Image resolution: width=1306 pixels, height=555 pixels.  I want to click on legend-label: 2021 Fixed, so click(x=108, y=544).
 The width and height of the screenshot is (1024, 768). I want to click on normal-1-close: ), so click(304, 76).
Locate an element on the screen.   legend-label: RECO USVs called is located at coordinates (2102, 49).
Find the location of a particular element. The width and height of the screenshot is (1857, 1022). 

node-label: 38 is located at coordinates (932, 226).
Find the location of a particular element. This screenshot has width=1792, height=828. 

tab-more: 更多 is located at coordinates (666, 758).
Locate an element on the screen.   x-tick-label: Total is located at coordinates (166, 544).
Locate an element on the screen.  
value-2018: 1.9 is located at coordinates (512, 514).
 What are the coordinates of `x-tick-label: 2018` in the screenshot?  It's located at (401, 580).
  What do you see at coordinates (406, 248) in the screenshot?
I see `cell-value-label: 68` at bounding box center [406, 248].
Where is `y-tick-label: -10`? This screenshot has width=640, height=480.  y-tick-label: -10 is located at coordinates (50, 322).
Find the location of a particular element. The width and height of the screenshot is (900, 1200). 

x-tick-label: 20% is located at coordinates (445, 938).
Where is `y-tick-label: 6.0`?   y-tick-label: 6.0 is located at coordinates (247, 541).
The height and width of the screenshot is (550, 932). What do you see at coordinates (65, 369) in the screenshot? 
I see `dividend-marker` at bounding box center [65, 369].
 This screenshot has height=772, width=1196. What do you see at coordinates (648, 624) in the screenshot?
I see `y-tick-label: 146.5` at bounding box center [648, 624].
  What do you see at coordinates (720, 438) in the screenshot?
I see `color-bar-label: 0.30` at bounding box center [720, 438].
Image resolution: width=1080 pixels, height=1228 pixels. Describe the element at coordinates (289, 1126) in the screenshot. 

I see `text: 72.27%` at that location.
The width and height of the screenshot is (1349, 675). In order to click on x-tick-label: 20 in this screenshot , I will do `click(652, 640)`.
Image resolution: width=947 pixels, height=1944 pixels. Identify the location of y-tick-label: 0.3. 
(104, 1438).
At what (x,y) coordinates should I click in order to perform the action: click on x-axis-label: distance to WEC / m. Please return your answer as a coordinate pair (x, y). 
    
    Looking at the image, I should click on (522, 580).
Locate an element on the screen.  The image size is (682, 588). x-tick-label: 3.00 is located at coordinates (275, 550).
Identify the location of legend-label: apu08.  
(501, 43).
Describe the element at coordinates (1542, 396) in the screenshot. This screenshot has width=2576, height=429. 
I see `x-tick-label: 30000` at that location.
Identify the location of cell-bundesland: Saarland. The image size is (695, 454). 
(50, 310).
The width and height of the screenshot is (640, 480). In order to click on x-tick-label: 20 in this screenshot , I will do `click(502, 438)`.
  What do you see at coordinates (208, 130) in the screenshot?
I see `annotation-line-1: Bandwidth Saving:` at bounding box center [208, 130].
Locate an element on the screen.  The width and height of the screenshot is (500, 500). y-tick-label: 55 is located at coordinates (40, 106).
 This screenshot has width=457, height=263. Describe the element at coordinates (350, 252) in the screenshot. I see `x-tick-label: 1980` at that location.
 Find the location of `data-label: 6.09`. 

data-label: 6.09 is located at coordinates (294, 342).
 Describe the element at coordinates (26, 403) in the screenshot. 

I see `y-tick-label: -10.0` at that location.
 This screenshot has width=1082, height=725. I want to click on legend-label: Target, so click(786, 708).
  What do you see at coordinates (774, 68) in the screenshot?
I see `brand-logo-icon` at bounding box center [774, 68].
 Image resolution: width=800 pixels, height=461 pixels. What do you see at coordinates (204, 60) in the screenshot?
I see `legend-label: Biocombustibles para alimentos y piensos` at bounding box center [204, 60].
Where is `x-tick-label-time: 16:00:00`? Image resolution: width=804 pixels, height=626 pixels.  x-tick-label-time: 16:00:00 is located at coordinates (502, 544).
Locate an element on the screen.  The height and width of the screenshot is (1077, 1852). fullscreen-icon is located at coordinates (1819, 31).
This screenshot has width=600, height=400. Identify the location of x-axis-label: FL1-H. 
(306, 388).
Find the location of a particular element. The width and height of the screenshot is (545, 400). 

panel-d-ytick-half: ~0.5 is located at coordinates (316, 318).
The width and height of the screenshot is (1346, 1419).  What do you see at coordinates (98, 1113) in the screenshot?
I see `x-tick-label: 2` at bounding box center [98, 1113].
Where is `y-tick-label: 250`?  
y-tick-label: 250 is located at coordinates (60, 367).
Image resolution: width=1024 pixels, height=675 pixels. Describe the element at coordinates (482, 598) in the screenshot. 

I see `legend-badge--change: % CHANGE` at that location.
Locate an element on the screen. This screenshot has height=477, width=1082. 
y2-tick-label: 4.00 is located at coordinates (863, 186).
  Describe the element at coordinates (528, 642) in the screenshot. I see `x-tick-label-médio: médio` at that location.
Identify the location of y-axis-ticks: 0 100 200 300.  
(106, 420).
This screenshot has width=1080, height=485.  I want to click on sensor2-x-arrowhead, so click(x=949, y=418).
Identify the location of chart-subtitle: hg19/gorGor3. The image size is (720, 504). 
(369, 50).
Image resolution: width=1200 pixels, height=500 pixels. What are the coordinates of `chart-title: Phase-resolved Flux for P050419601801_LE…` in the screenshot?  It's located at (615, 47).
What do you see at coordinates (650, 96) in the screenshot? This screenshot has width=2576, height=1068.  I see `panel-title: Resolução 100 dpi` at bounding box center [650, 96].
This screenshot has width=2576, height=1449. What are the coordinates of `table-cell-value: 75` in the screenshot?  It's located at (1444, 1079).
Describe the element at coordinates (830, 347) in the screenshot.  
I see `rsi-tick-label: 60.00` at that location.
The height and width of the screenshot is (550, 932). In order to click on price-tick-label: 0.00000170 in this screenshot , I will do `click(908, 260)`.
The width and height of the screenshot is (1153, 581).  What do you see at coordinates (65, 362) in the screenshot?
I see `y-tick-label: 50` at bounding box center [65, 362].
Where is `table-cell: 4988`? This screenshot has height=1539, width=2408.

● ● ● ●

Render the lines above as a Markdown table with a Num column for the row number and a Line column for the line itself, leaving out blank lines.

| Num | Line |
|---|---|
| 1 | Image resolution: width=1306 pixels, height=555 pixels.  I want to click on legend-label: 2021 Fixed, so click(x=108, y=544). |
| 2 |  The width and height of the screenshot is (1024, 768). I want to click on normal-1-close: ), so click(304, 76). |
| 3 | Locate an element on the screen.   legend-label: RECO USVs called is located at coordinates (2102, 49). |
| 4 | Find the location of a particular element. The width and height of the screenshot is (1857, 1022).  |
| 5 | node-label: 38 is located at coordinates (932, 226). |
| 6 | Find the location of a particular element. This screenshot has width=1792, height=828.  |
| 7 | tab-more: 更多 is located at coordinates (666, 758). |
| 8 | Locate an element on the screen.   x-tick-label: Total is located at coordinates (166, 544). |
| 9 | Locate an element on the screen.   |
| 10 | value-2018: 1.9 is located at coordinates (512, 514). |
| 11 |  What are the coordinates of `x-tick-label: 2018` in the screenshot?  It's located at (401, 580). |
| 12 |   What do you see at coordinates (406, 248) in the screenshot? |
| 13 | I see `cell-value-label: 68` at bounding box center [406, 248]. |
| 14 | Where is `y-tick-label: -10`? This screenshot has width=640, height=480.  y-tick-label: -10 is located at coordinates (50, 322). |
| 15 | Find the location of a particular element. The width and height of the screenshot is (900, 1200).  |
| 16 | x-tick-label: 20% is located at coordinates (445, 938). |
| 17 | Where is `y-tick-label: 6.0`?   y-tick-label: 6.0 is located at coordinates (247, 541). |
| 18 | The height and width of the screenshot is (550, 932). What do you see at coordinates (65, 369) in the screenshot?  |
| 19 | I see `dividend-marker` at bounding box center [65, 369]. |
| 20 |  This screenshot has height=772, width=1196. What do you see at coordinates (648, 624) in the screenshot? |
| 21 | I see `y-tick-label: 146.5` at bounding box center [648, 624]. |
| 22 |   What do you see at coordinates (720, 438) in the screenshot? |
| 23 | I see `color-bar-label: 0.30` at bounding box center [720, 438]. |
| 24 | Image resolution: width=1080 pixels, height=1228 pixels. Describe the element at coordinates (289, 1126) in the screenshot.  |
| 25 | I see `text: 72.27%` at that location. |
| 26 | The width and height of the screenshot is (1349, 675). In order to click on x-tick-label: 20 in this screenshot , I will do `click(652, 640)`. |
| 27 | Image resolution: width=947 pixels, height=1944 pixels. Identify the location of y-tick-label: 0.3.  |
| 28 | (104, 1438). |
| 29 | At what (x,y) coordinates should I click in order to perform the action: click on x-axis-label: distance to WEC / m. Please return your answer as a coordinate pair (x, y).  |
| 30 |     Looking at the image, I should click on (522, 580). |
| 31 | Locate an element on the screen.  The image size is (682, 588). x-tick-label: 3.00 is located at coordinates (275, 550). |
| 32 | Identify the location of legend-label: apu08.   |
| 33 | (501, 43). |
| 34 | Describe the element at coordinates (1542, 396) in the screenshot. This screenshot has width=2576, height=429.  |
| 35 | I see `x-tick-label: 30000` at that location. |
| 36 | Identify the location of cell-bundesland: Saarland. The image size is (695, 454).  |
| 37 | (50, 310). |
| 38 | The width and height of the screenshot is (640, 480). In order to click on x-tick-label: 20 in this screenshot , I will do `click(502, 438)`. |
| 39 |   What do you see at coordinates (208, 130) in the screenshot? |
| 40 | I see `annotation-line-1: Bandwidth Saving:` at bounding box center [208, 130]. |
| 41 | Locate an element on the screen.  The width and height of the screenshot is (500, 500). y-tick-label: 55 is located at coordinates (40, 106). |
| 42 |  This screenshot has width=457, height=263. Describe the element at coordinates (350, 252) in the screenshot. I see `x-tick-label: 1980` at that location. |
| 43 |  Find the location of `data-label: 6.09`.  |
| 44 | data-label: 6.09 is located at coordinates (294, 342). |
| 45 |  Describe the element at coordinates (26, 403) in the screenshot.  |
| 46 | I see `y-tick-label: -10.0` at that location. |
| 47 |  This screenshot has width=1082, height=725. I want to click on legend-label: Target, so click(786, 708). |
| 48 |   What do you see at coordinates (774, 68) in the screenshot? |
| 49 | I see `brand-logo-icon` at bounding box center [774, 68]. |
| 50 |  Image resolution: width=800 pixels, height=461 pixels. What do you see at coordinates (204, 60) in the screenshot? |
| 51 | I see `legend-label: Biocombustibles para alimentos y piensos` at bounding box center [204, 60]. |
| 52 | Where is `x-tick-label-time: 16:00:00`? Image resolution: width=804 pixels, height=626 pixels.  x-tick-label-time: 16:00:00 is located at coordinates (502, 544). |
| 53 | Locate an element on the screen.  The height and width of the screenshot is (1077, 1852). fullscreen-icon is located at coordinates (1819, 31). |
| 54 | This screenshot has width=600, height=400. Identify the location of x-axis-label: FL1-H.  |
| 55 | (306, 388). |
| 56 | Find the location of a particular element. The width and height of the screenshot is (545, 400).  |
| 57 | panel-d-ytick-half: ~0.5 is located at coordinates (316, 318). |
| 58 | The width and height of the screenshot is (1346, 1419).  What do you see at coordinates (98, 1113) in the screenshot? |
| 59 | I see `x-tick-label: 2` at bounding box center [98, 1113]. |
| 60 | Where is `y-tick-label: 250`?   |
| 61 | y-tick-label: 250 is located at coordinates (60, 367). |
| 62 | Image resolution: width=1024 pixels, height=675 pixels. Describe the element at coordinates (482, 598) in the screenshot.  |
| 63 | I see `legend-badge--change: % CHANGE` at that location. |
| 64 | Locate an element on the screen. This screenshot has height=477, width=1082.  |
| 65 | y2-tick-label: 4.00 is located at coordinates (863, 186). |
| 66 |   Describe the element at coordinates (528, 642) in the screenshot. I see `x-tick-label-médio: médio` at that location. |
| 67 | Identify the location of y-axis-ticks: 0 100 200 300.   |
| 68 | (106, 420). |
| 69 | This screenshot has width=1080, height=485.  I want to click on sensor2-x-arrowhead, so click(x=949, y=418). |
| 70 | Identify the location of chart-subtitle: hg19/gorGor3. The image size is (720, 504).  |
| 71 | (369, 50). |
| 72 | Image resolution: width=1200 pixels, height=500 pixels. What are the coordinates of `chart-title: Phase-resolved Flux for P050419601801_LE…` in the screenshot?  It's located at (615, 47). |
| 73 | What do you see at coordinates (650, 96) in the screenshot? This screenshot has width=2576, height=1068.  I see `panel-title: Resolução 100 dpi` at bounding box center [650, 96]. |
| 74 | This screenshot has width=2576, height=1449. What are the coordinates of `table-cell-value: 75` in the screenshot?  It's located at (1444, 1079). |
| 75 | Describe the element at coordinates (830, 347) in the screenshot.   |
| 76 | I see `rsi-tick-label: 60.00` at that location. |
| 77 | The height and width of the screenshot is (550, 932). In order to click on price-tick-label: 0.00000170 in this screenshot , I will do `click(908, 260)`. |
| 78 | The width and height of the screenshot is (1153, 581).  What do you see at coordinates (65, 362) in the screenshot? |
| 79 | I see `y-tick-label: 50` at bounding box center [65, 362]. |
| 80 | Where is `table-cell: 4988`? This screenshot has height=1539, width=2408. |